August 2 - Where Are They Now? Wednesday - Rainbow Man
This week’s Where are They Now? Wednesday focuses on Rainbow Man. Rainbow Man, also known as Rollen Stewart, was a fixture in American sports culture. He was known for wearing a rainbow-colored wig and holding up signs reading "John 3:16" at sporting events around the United States in the 1970s, 80s, and 90s.
Rainbow Man garnered his first frenetic fifteen seconds of Warholian fame at a Portland Trailblazer Basketball game in 1977.
Traveling around to various events was Rainbow Man’s only occupation. He lived in his car with his wife, a fellow sign flasher, subsisting entirely on donations. In addition to golf tourneys and football games, he's appeared at numerous World Series, the summer and winter Olympics, the Republican and Democratic national conventions, the Indy 500, the Kentucky Derby, the NBA and NCAA basketball finals, the Stanley Cup, the World Cup and the wedding of Princess Di and Prince Charles.
At one point he was driving over 50,000 miles a year, and traveling to over a hundred sporting events.

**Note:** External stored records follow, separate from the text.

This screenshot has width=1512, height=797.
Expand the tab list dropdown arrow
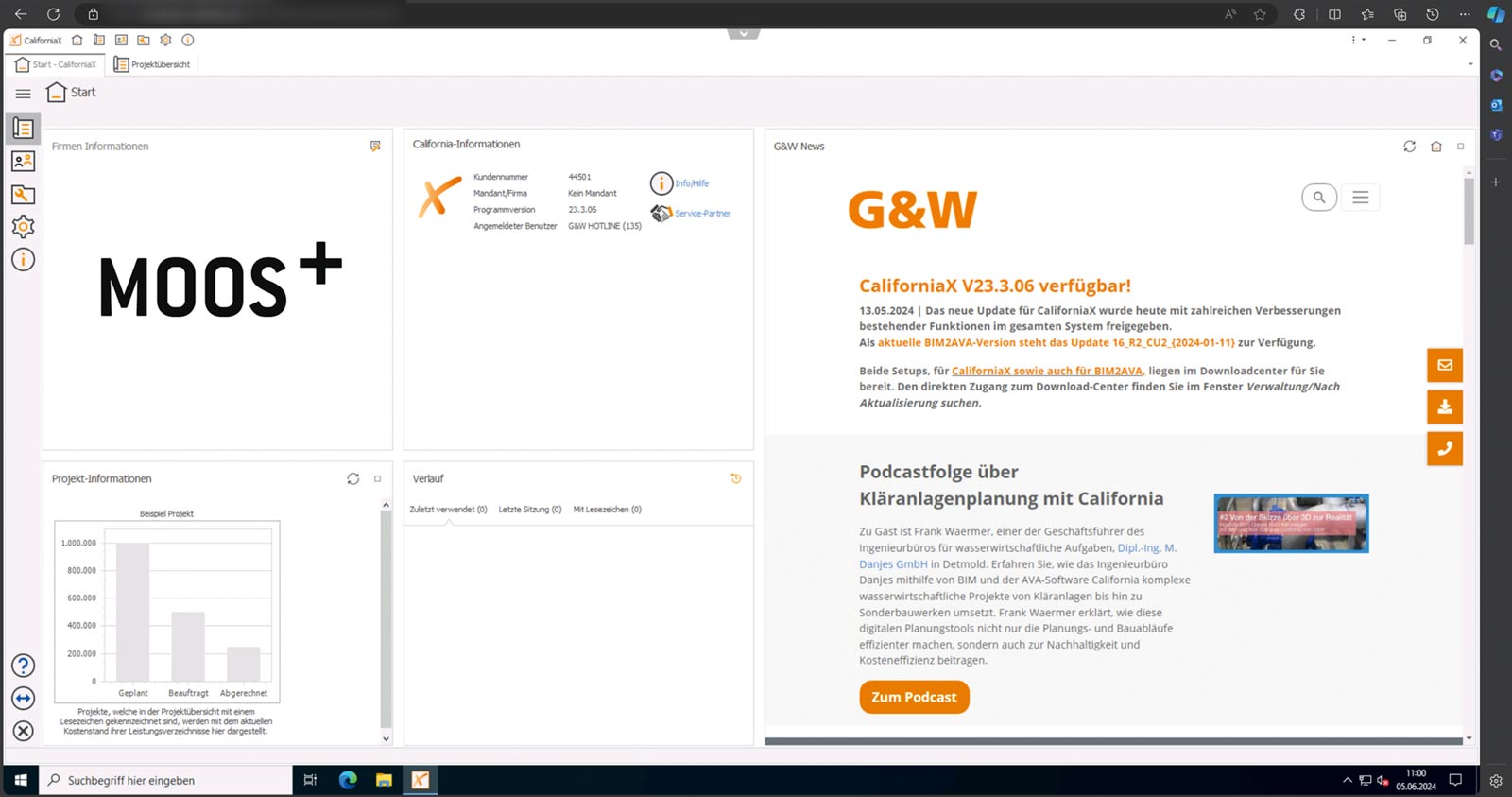tap(1469, 64)
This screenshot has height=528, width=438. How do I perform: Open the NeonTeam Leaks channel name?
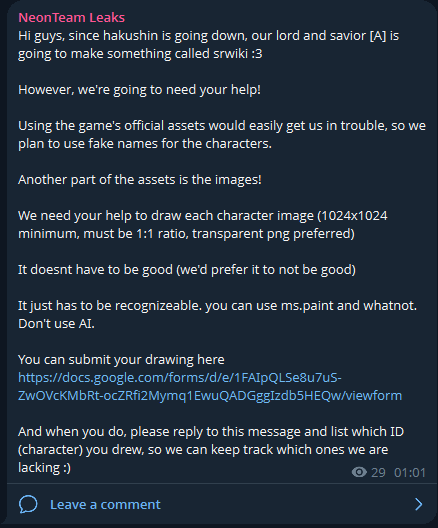click(71, 18)
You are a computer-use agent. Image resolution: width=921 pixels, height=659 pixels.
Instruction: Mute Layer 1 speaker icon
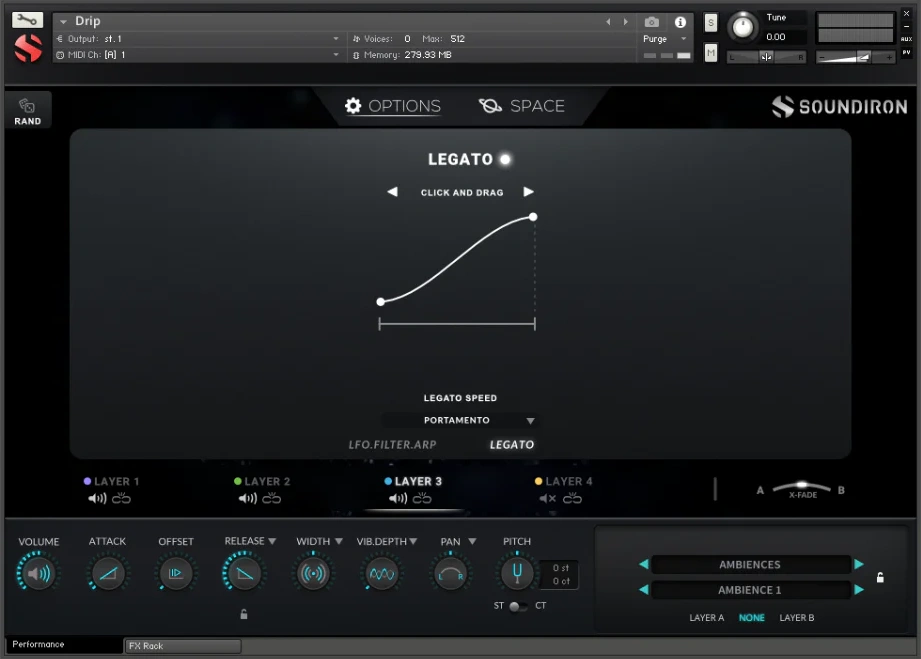point(95,496)
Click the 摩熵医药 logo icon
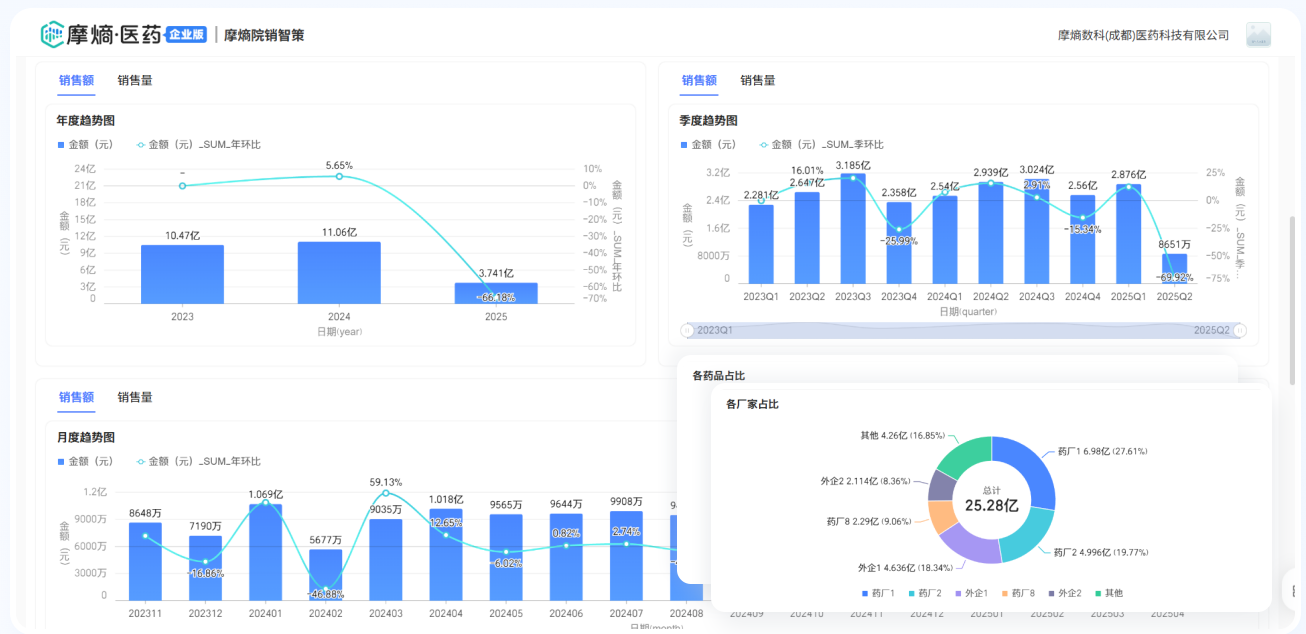Screen dimensions: 1306x634 52,35
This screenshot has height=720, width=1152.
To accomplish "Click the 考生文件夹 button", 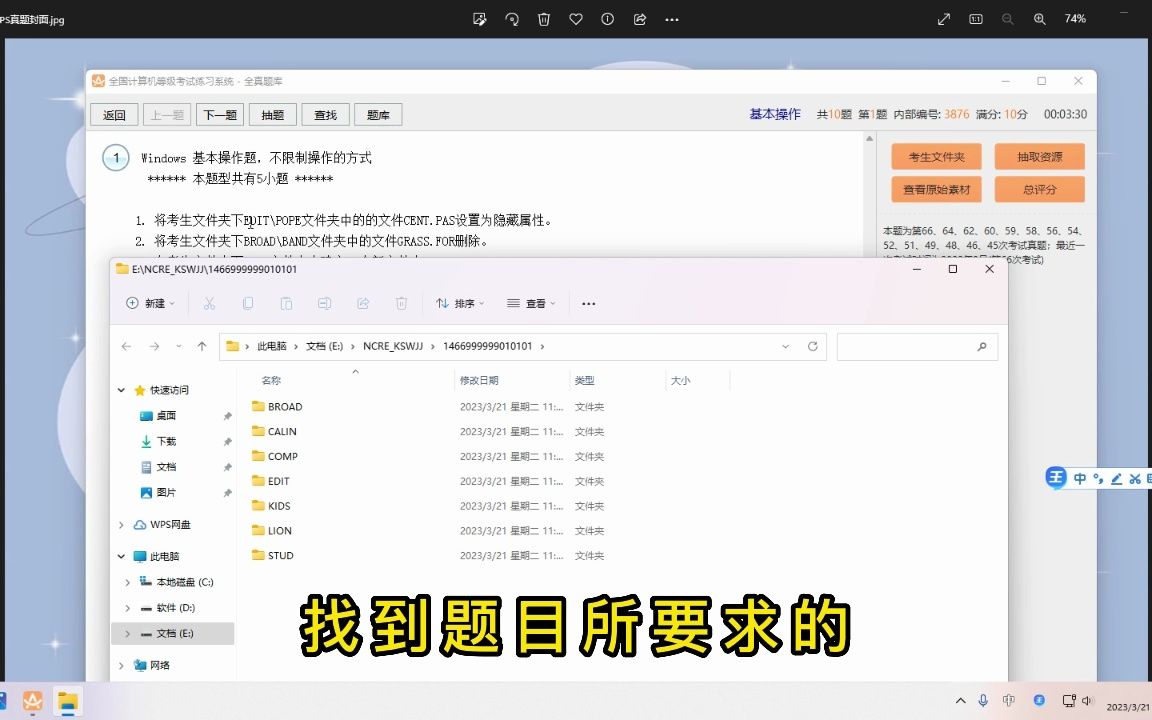I will 936,157.
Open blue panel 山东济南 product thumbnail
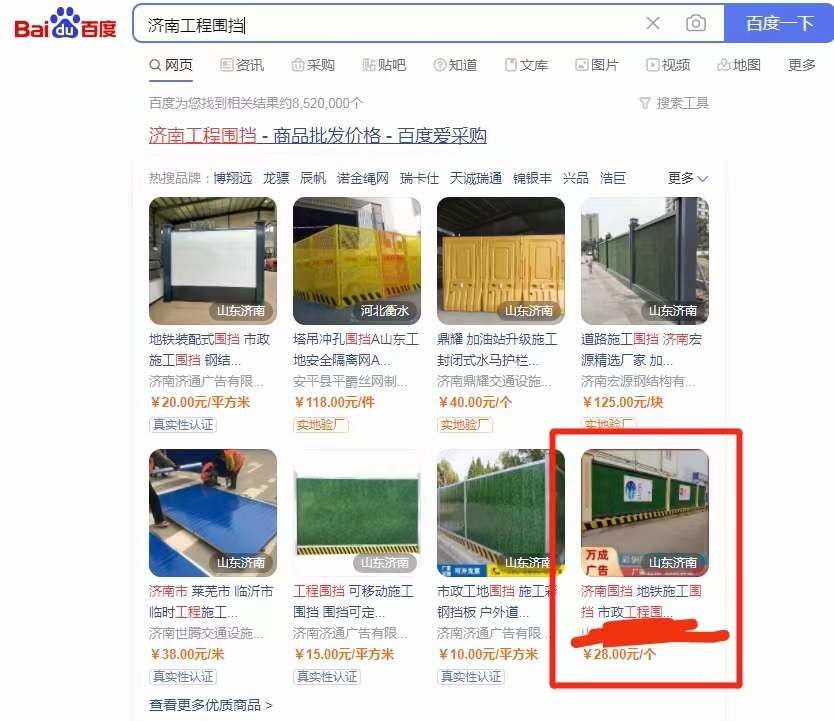 pyautogui.click(x=213, y=513)
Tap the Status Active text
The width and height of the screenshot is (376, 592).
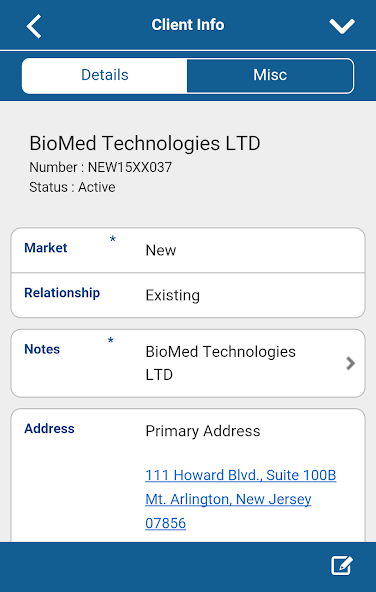72,187
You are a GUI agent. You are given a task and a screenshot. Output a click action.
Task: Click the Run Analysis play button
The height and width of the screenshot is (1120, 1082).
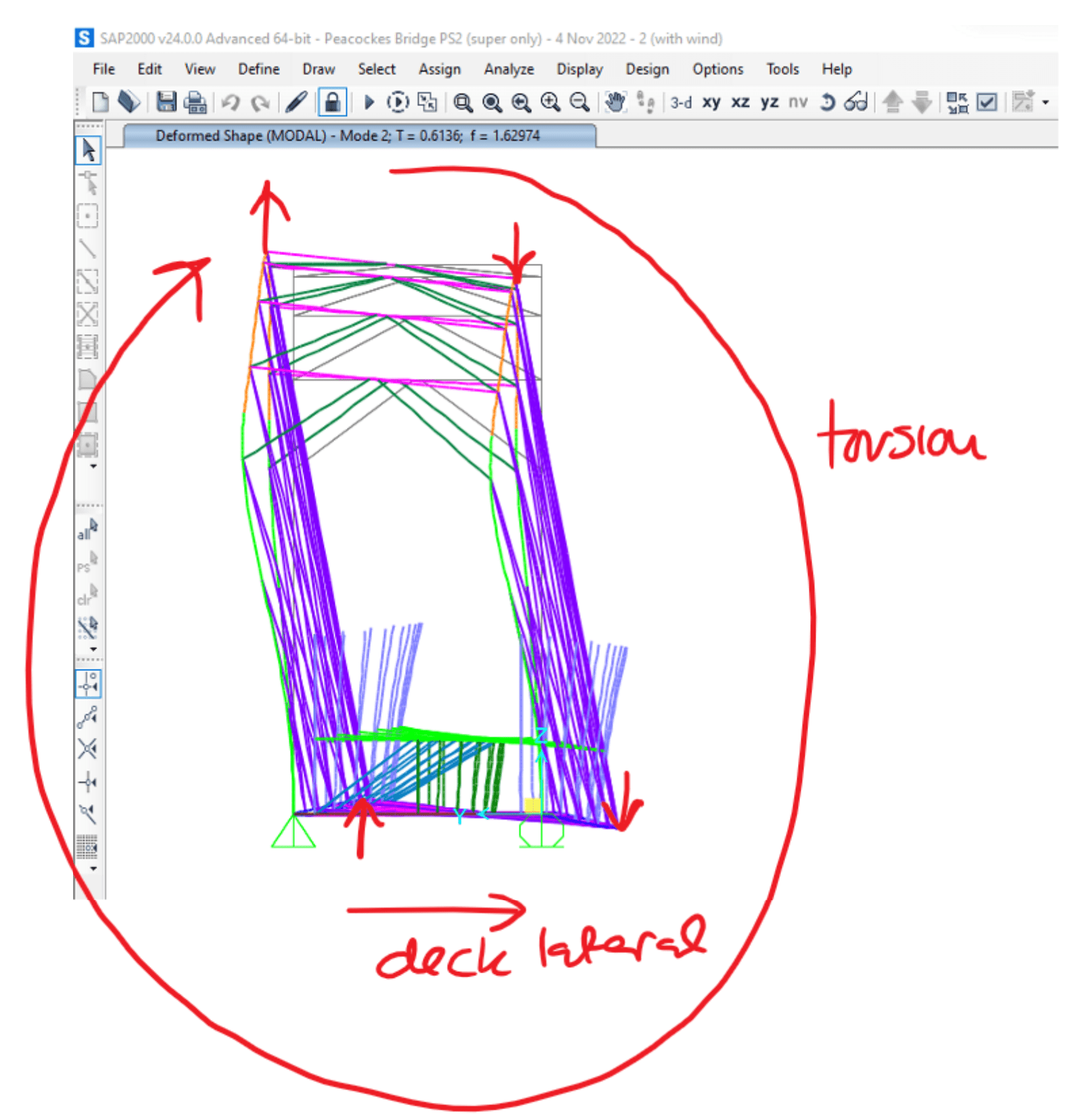[x=369, y=102]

At the height of his fame and popularity, Stewart once appeared in a commercial for Anheuser-Busch, as well as being paid to attend parties looking his outlandish self. His character was featured on "Saturday Night Live", "St. Elsewhere" and "The Tonight Show." Cartoonist Charles Shultz drew The Rainbow Man into his cartoon "Peanuts" standing alongside Charlie Brown. But unfortunately, toward the end of the 80's, things started getting a little weird with The Rainbow Man.
In the late 1980’s Rainbow Man’s wife left him, saying he had choked her because she held up a sign in the wrong location. A drunk driver totaled his car, his money ran out, and he wound up homeless in LA.
You can insert your own Country Music Song Title here. I prefer “Jesus take the Wig.”
In 1988, he began a string of bombings, mostly with stink bombs, in churches and Christian bookstores. According to authorities, Stewart assembled these stink bombs using a timing device, a knife and an acid filled balloon. This sounds more like a "MacGyver" episode than the Crusade for Christ.
On September 22, 1992, believing the Rapture was only six days away and having prepared himself by watching TV for 18 hours a day, Stewart began his last "presentation." Posing as a contractor, he picked up two-day laborers in downtown LA, and then drove to an airport hotel. Taking the men up to a room, he unexpectedly walked in on a chambermaid. In the confusion that followed he drew a gun, the two men escaped, and the maid locked herself in the bathroom. The police surrounded the joint, and Stewart demanded a three-hour press conference, hoping to make his last national splash. He didn't get it. After a nine-hour siege the cops threw in a concussion grenade, kicked down the door, and dragged him away.
Where is Rainbow Man Now? He is currently serving out three life sentences in jail on kidnapping charges.
I never bought into Rainbow Man’s message. I just wanted to know where he got great seats to so many sporting events.
Captain Buckeye, once thought as a copy-cat character without the religious overtones, appeared at many Ohio State sporting events in the 1980s and 90s. His current whereabouts are unknown.
2 Comments:
What in the world are you thinking man? I saw a guy who looked just like that guy. It was a chicago cubs vs. reds at wrigley. It's small world after all. Anybody else at home thinking like me?
It's funny you say where is rainbow man now. I say this because I saw him at the cubs vs. reds game at wrigley field. It sure is a small world after all isn't it? Is anyone else at home thinking like me?